CHALLENGE - Copy out the part of the items that opens with the line containing "The height and" and closes with the line containing "pos(818,482)", including both of those lines, and leave the pictures out of your copy.

RECORDS PROVIDED -

________

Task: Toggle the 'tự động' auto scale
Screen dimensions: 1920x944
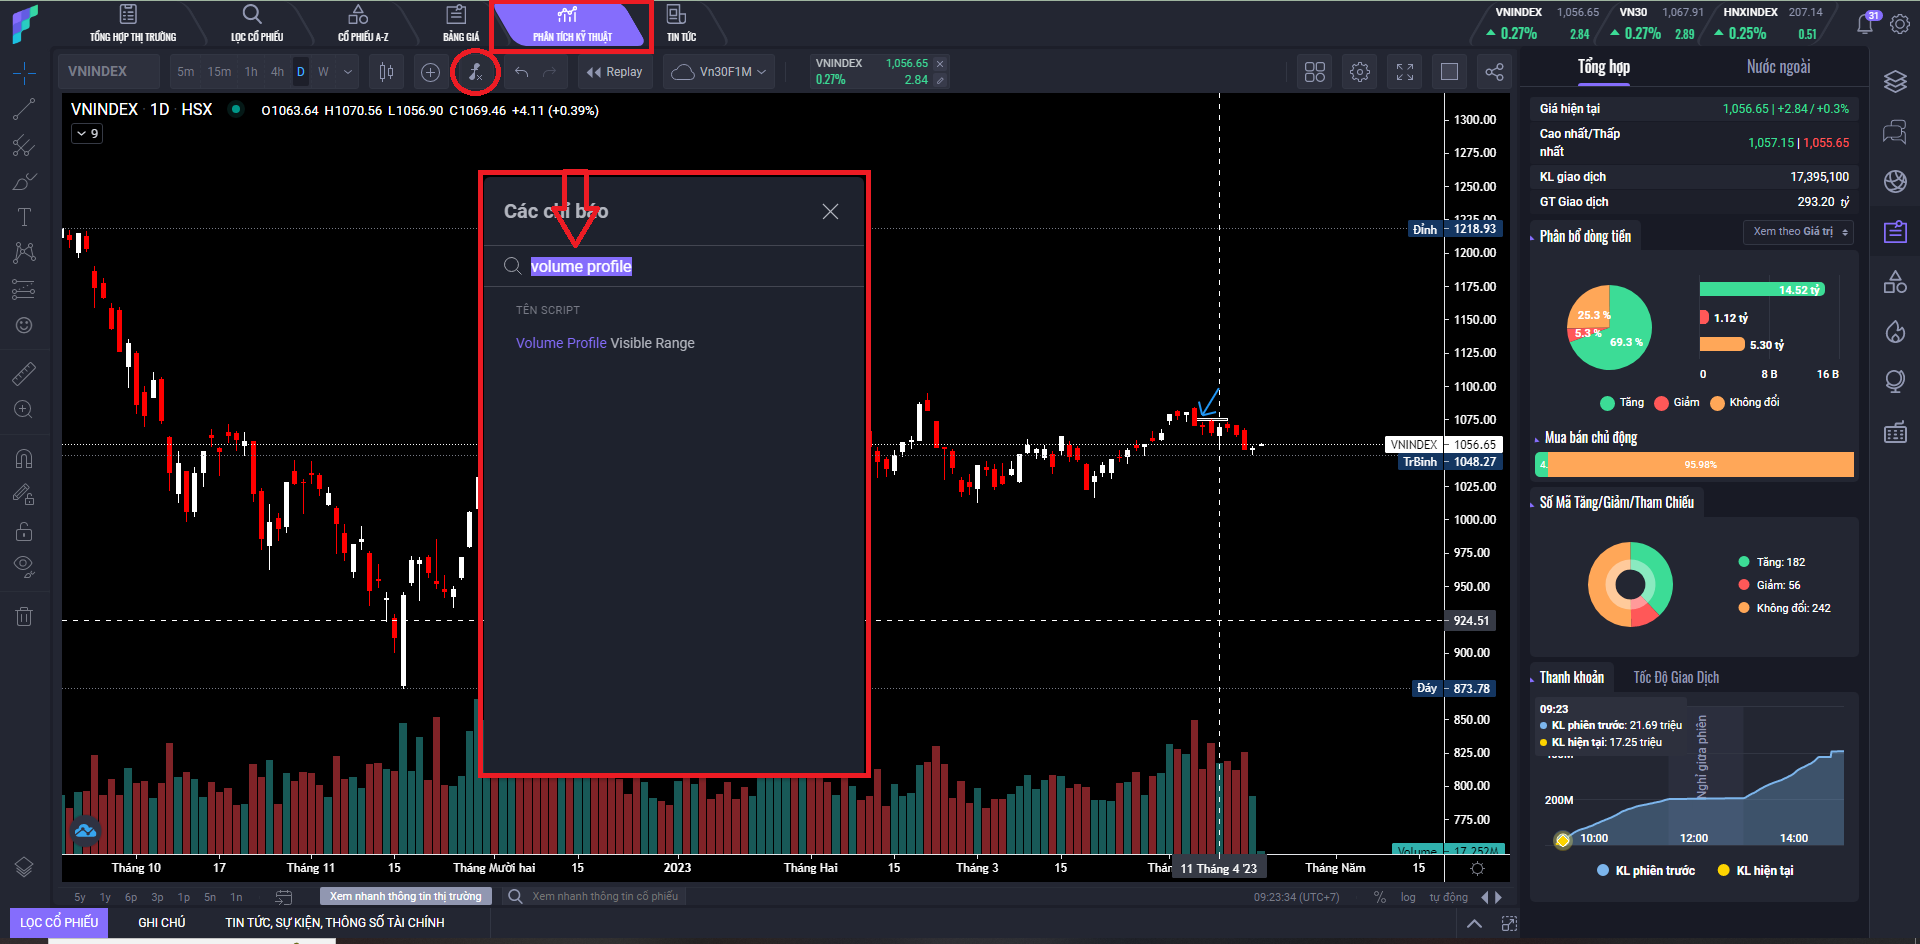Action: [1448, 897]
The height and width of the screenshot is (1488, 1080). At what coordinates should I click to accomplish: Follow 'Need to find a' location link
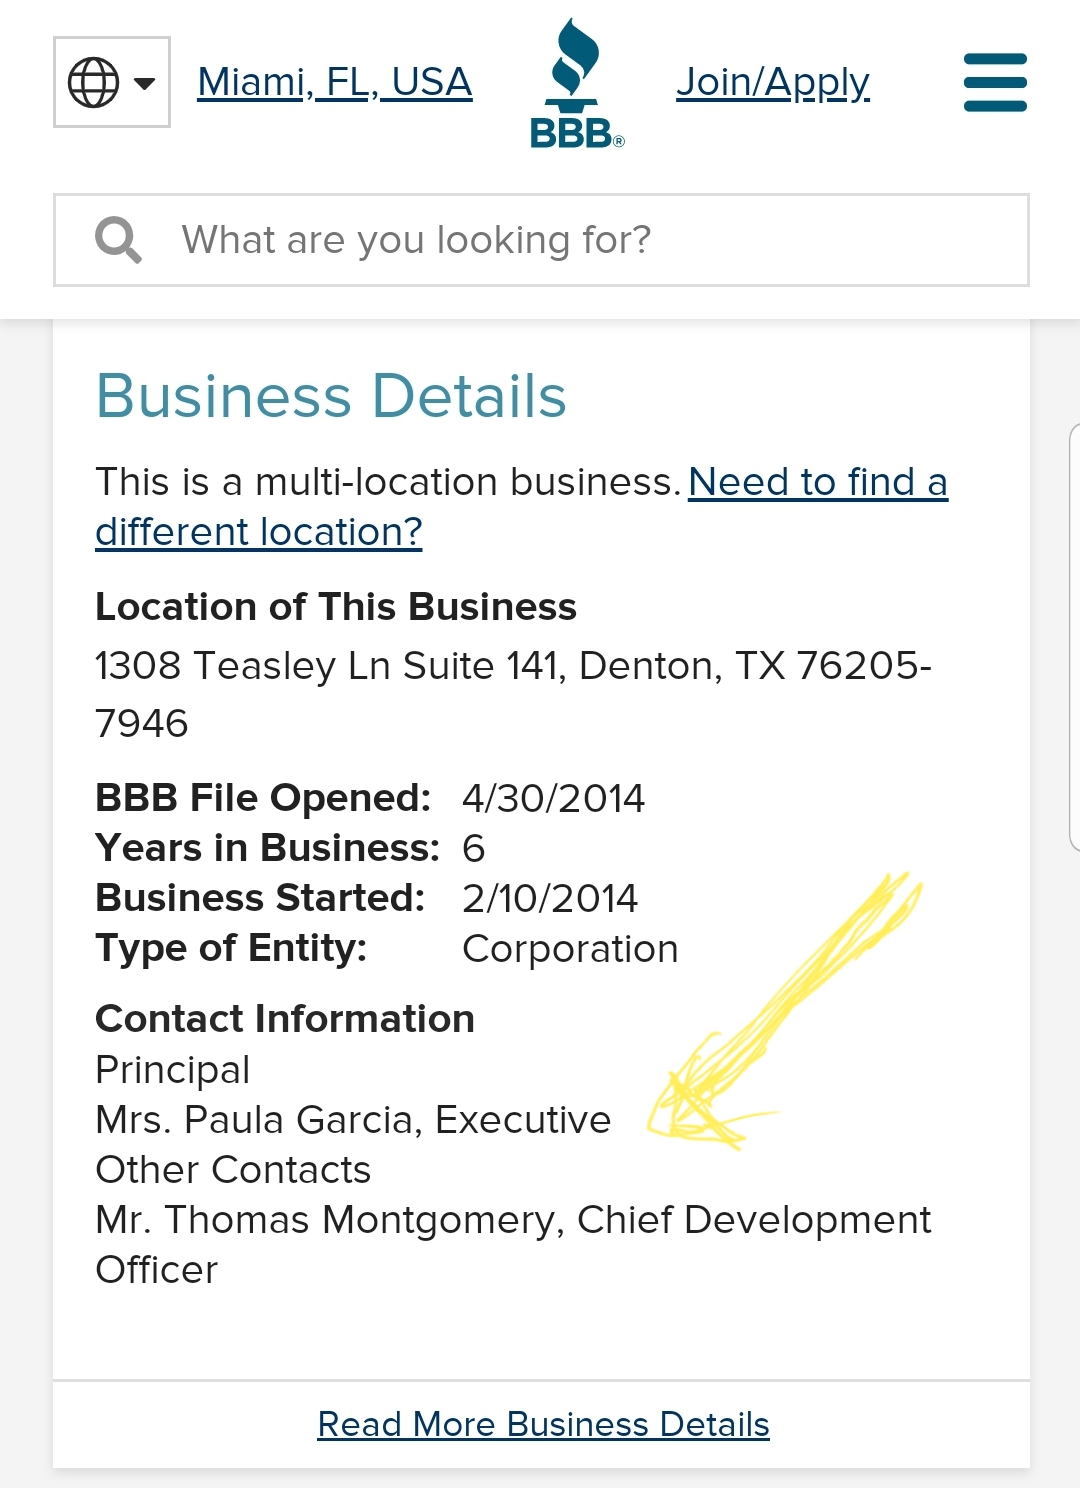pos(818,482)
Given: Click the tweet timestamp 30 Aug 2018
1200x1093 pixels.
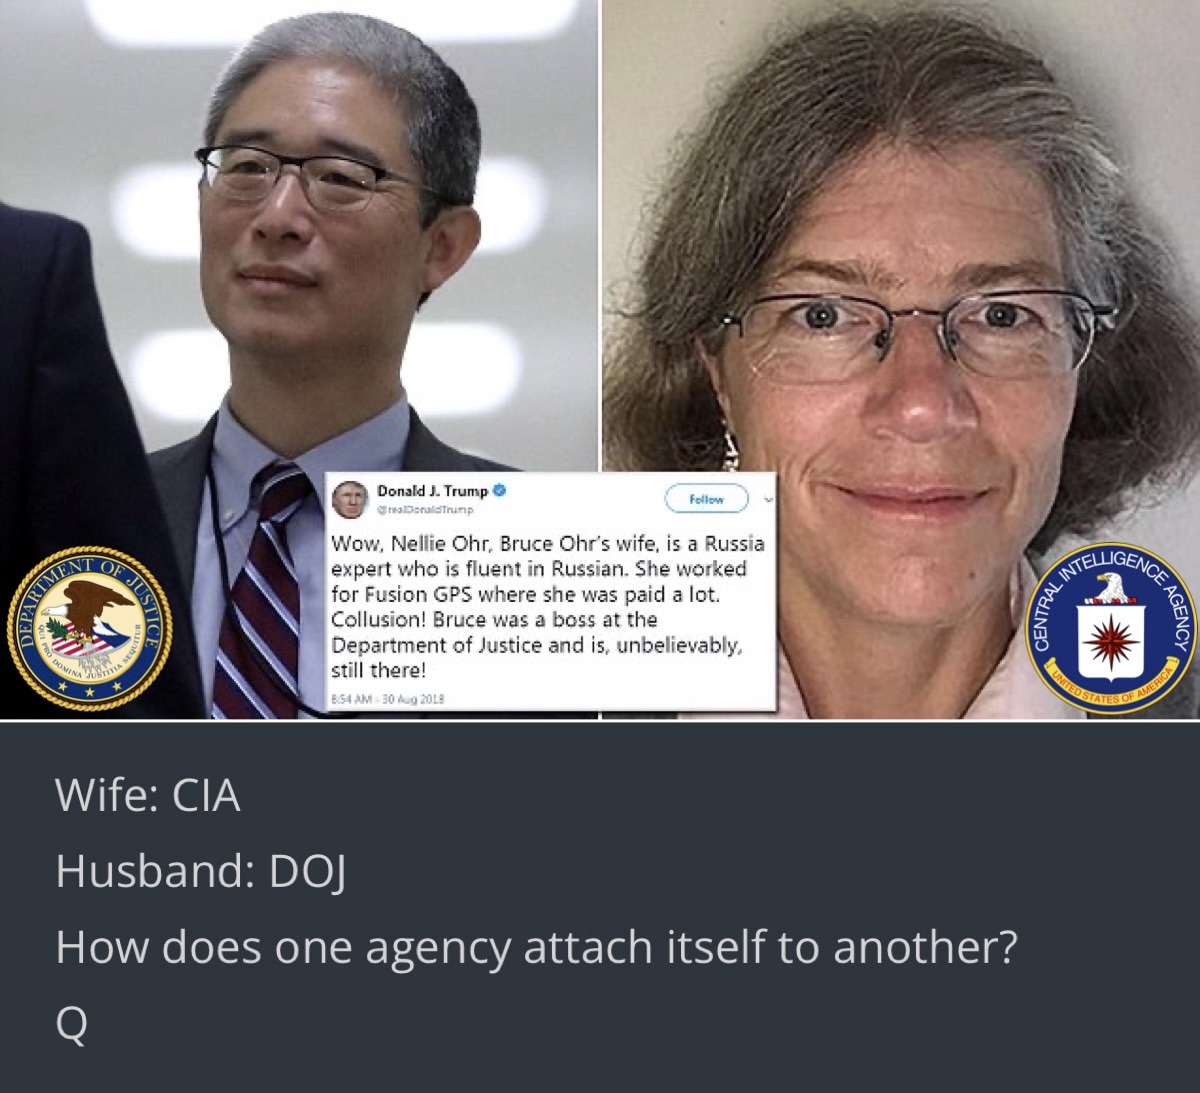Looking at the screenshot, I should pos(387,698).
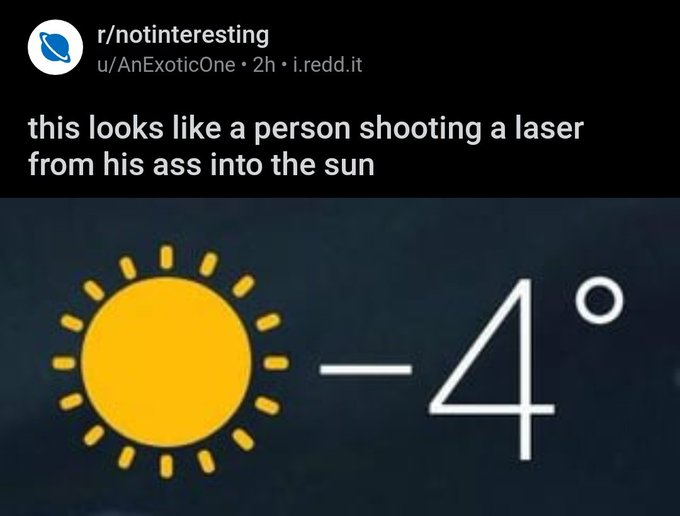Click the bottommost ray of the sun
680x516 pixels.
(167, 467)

________

ANSWER FOR THIS EXERCISE -
The height and width of the screenshot is (1488, 1080). At what coordinates should I click to accomplish: Follow 'Need to find a' location link
pos(818,482)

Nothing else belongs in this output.